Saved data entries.
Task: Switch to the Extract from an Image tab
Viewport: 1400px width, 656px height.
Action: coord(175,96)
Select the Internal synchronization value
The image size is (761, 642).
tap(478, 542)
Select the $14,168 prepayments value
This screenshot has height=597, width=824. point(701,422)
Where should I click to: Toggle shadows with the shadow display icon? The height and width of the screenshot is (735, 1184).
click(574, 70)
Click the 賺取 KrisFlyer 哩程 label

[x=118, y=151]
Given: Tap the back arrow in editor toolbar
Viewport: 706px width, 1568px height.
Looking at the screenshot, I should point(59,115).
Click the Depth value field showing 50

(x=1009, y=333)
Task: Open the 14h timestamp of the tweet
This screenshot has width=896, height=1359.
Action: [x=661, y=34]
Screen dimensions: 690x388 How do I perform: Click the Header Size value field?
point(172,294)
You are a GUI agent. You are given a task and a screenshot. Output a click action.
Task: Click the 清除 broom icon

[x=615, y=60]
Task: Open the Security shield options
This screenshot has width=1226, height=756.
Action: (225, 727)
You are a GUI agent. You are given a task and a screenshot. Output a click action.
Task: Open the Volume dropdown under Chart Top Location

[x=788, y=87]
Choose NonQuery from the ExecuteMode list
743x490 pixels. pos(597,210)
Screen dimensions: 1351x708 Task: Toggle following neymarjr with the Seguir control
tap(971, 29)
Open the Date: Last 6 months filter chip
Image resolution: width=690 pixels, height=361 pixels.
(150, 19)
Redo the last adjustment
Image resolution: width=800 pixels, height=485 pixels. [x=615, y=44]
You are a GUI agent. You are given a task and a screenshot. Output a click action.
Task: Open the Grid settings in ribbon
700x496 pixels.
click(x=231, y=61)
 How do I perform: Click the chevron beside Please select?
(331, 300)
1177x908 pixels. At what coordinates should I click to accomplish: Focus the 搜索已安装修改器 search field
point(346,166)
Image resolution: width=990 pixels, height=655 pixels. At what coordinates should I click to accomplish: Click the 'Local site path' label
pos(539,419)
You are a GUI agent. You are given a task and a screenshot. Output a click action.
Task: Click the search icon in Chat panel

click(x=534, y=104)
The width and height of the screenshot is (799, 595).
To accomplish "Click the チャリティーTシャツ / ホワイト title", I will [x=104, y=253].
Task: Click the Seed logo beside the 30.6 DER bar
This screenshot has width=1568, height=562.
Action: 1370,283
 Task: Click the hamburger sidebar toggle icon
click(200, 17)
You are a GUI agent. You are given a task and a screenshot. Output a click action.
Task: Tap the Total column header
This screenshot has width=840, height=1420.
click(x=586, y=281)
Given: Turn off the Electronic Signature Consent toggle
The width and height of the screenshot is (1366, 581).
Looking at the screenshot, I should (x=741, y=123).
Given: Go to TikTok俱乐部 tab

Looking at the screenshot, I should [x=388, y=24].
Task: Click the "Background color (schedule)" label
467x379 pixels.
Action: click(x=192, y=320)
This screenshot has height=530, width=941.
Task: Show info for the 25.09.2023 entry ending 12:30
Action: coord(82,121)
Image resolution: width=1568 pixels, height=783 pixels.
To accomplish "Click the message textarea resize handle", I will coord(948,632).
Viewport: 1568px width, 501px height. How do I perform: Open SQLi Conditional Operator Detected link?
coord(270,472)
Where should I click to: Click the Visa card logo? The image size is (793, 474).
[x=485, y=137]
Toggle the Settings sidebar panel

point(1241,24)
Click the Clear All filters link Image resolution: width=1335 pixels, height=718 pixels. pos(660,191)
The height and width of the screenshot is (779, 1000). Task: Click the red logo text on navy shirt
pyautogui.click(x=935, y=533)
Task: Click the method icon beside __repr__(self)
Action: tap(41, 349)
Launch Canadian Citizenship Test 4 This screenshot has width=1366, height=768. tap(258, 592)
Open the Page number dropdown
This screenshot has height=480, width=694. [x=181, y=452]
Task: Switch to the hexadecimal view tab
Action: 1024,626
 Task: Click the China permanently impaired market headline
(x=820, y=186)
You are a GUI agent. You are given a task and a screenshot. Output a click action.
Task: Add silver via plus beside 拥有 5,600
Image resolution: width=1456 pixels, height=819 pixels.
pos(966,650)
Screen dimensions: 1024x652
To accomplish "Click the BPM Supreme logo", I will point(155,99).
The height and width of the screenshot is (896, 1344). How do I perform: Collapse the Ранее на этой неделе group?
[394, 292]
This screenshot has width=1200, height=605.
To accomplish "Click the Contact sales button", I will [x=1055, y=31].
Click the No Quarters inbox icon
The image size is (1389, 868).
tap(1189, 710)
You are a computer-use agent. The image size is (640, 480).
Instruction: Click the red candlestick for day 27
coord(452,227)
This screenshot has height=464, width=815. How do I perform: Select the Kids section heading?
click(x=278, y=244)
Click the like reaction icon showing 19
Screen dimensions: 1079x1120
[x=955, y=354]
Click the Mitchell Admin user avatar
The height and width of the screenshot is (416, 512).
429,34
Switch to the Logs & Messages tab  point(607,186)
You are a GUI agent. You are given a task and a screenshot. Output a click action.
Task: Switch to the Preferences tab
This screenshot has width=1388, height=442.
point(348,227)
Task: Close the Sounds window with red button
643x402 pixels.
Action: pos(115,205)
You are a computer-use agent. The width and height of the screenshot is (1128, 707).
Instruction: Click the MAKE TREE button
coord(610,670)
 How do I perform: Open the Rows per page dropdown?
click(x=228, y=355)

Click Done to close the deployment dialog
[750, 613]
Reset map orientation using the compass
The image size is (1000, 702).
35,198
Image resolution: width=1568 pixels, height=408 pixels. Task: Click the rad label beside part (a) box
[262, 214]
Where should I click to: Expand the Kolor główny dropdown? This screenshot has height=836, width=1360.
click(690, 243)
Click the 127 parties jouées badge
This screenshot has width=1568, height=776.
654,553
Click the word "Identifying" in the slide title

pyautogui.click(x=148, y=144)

What is being asked.
The data above is to be returned exactly, with nothing altered.

Exercise result.
Task: Switch to the Extract from an Image tab
Viewport: 1400px width, 656px height.
Action: coord(175,96)
Select the Internal synchronization value
The image size is (761, 642).
tap(478, 542)
Select the $14,168 prepayments value
This screenshot has height=597, width=824. point(701,422)
Where should I click to: Toggle shadows with the shadow display icon? The height and width of the screenshot is (735, 1184).
click(574, 70)
Click the 賺取 KrisFlyer 哩程 label

[x=118, y=151]
Given: Tap the back arrow in editor toolbar
Viewport: 706px width, 1568px height.
Looking at the screenshot, I should point(59,115).
Click the Depth value field showing 50

(x=1009, y=333)
Task: Open the 14h timestamp of the tweet
This screenshot has width=896, height=1359.
Action: [x=661, y=34]
Screen dimensions: 690x388 How do I perform: Click the Header Size value field?
point(172,294)
You are a GUI agent. You are given a task and a screenshot. Output a click action.
Task: Click the 清除 broom icon

[x=615, y=60]
Task: Open the Security shield options
This screenshot has width=1226, height=756.
Action: (225, 727)
You are a GUI agent. You are given a task and a screenshot. Output a click action.
Task: Open the Volume dropdown under Chart Top Location

[x=788, y=87]
Choose NonQuery from the ExecuteMode list
743x490 pixels. pos(597,210)
Screen dimensions: 1351x708 Task: Toggle following neymarjr with the Seguir control
tap(971, 29)
Open the Date: Last 6 months filter chip
Image resolution: width=690 pixels, height=361 pixels.
(150, 19)
Redo the last adjustment
Image resolution: width=800 pixels, height=485 pixels. [x=615, y=44]
You are a GUI agent. You are given a task and a screenshot. Output a click action.
Task: Open the Grid settings in ribbon
700x496 pixels.
click(x=231, y=61)
 How do I perform: Click the chevron beside Please select?
(331, 300)
1177x908 pixels. At what coordinates should I click to accomplish: Focus the 搜索已安装修改器 search field
point(346,166)
Image resolution: width=990 pixels, height=655 pixels. At what coordinates should I click to accomplish: Click the 'Local site path' label
pos(539,419)
You are a GUI agent. You are given a task and a screenshot. Output a click action.
Task: Click the search icon in Chat panel

click(x=534, y=104)
The width and height of the screenshot is (799, 595).
To accomplish "Click the チャリティーTシャツ / ホワイト title", I will [x=104, y=253].
Task: Click the Seed logo beside the 30.6 DER bar
This screenshot has width=1568, height=562.
Action: 1370,283
 Task: Click the hamburger sidebar toggle icon
click(200, 17)
You are a GUI agent. You are given a task and a screenshot. Output a click action.
Task: Tap the Total column header
This screenshot has width=840, height=1420.
click(x=586, y=281)
Given: Turn off the Electronic Signature Consent toggle
The width and height of the screenshot is (1366, 581).
Looking at the screenshot, I should (x=741, y=123).
Given: Go to TikTok俱乐部 tab

Looking at the screenshot, I should [x=388, y=24].
Task: Click the "Background color (schedule)" label
467x379 pixels.
Action: click(x=192, y=320)
This screenshot has height=530, width=941.
Task: Show info for the 25.09.2023 entry ending 12:30
Action: coord(82,121)
Image resolution: width=1568 pixels, height=783 pixels.
To accomplish "Click the message textarea resize handle", I will coord(948,632).
Viewport: 1568px width, 501px height. How do I perform: Open SQLi Conditional Operator Detected link?
coord(270,472)
Where should I click to: Click the Visa card logo? The image size is (793, 474).
[x=485, y=137]
Toggle the Settings sidebar panel

point(1241,24)
Click the Clear All filters link Image resolution: width=1335 pixels, height=718 pixels. pos(660,191)
The height and width of the screenshot is (779, 1000). Task: Click the red logo text on navy shirt
pyautogui.click(x=935, y=533)
Task: Click the method icon beside __repr__(self)
Action: tap(41, 349)
Launch Canadian Citizenship Test 4 This screenshot has width=1366, height=768. tap(258, 592)
Open the Page number dropdown
This screenshot has height=480, width=694. [x=181, y=452]
Task: Switch to the hexadecimal view tab
Action: 1024,626
 Task: Click the China permanently impaired market headline
(x=820, y=186)
You are a GUI agent. You are given a task and a screenshot. Output a click action.
Task: Add silver via plus beside 拥有 5,600
Image resolution: width=1456 pixels, height=819 pixels.
pos(966,650)
Screen dimensions: 1024x652
To accomplish "Click the BPM Supreme logo", I will point(155,99).
The height and width of the screenshot is (896, 1344). How do I perform: Collapse the Ранее на этой неделе group?
[394, 292]
This screenshot has width=1200, height=605.
To accomplish "Click the Contact sales button", I will [x=1055, y=31].
Click the No Quarters inbox icon
The image size is (1389, 868).
tap(1189, 710)
You are a computer-use agent. The image size is (640, 480).
Instruction: Click the red candlestick for day 27
coord(452,227)
This screenshot has height=464, width=815. How do I perform: Select the Kids section heading?
click(x=278, y=244)
Click the like reaction icon showing 19
Screen dimensions: 1079x1120
[x=955, y=354]
Click the Mitchell Admin user avatar
The height and width of the screenshot is (416, 512).
429,34
Switch to the Logs & Messages tab  point(607,186)
You are a GUI agent. You are given a task and a screenshot. Output a click action.
Task: Switch to the Preferences tab
This screenshot has width=1388, height=442.
point(348,227)
Task: Close the Sounds window with red button
643x402 pixels.
Action: pos(115,205)
You are a computer-use agent. The width and height of the screenshot is (1128, 707).
Instruction: Click the MAKE TREE button
coord(610,670)
 How do I perform: Open the Rows per page dropdown?
click(x=228, y=355)

Click Done to close the deployment dialog
[750, 613]
Reset map orientation using the compass
The image size is (1000, 702).
35,198
Image resolution: width=1568 pixels, height=408 pixels. Task: Click the rad label beside part (a) box
[262, 214]
Where should I click to: Expand the Kolor główny dropdown? This screenshot has height=836, width=1360.
click(690, 243)
Click the 127 parties jouées badge
This screenshot has width=1568, height=776.
654,553
Click the word "Identifying" in the slide title

pyautogui.click(x=148, y=144)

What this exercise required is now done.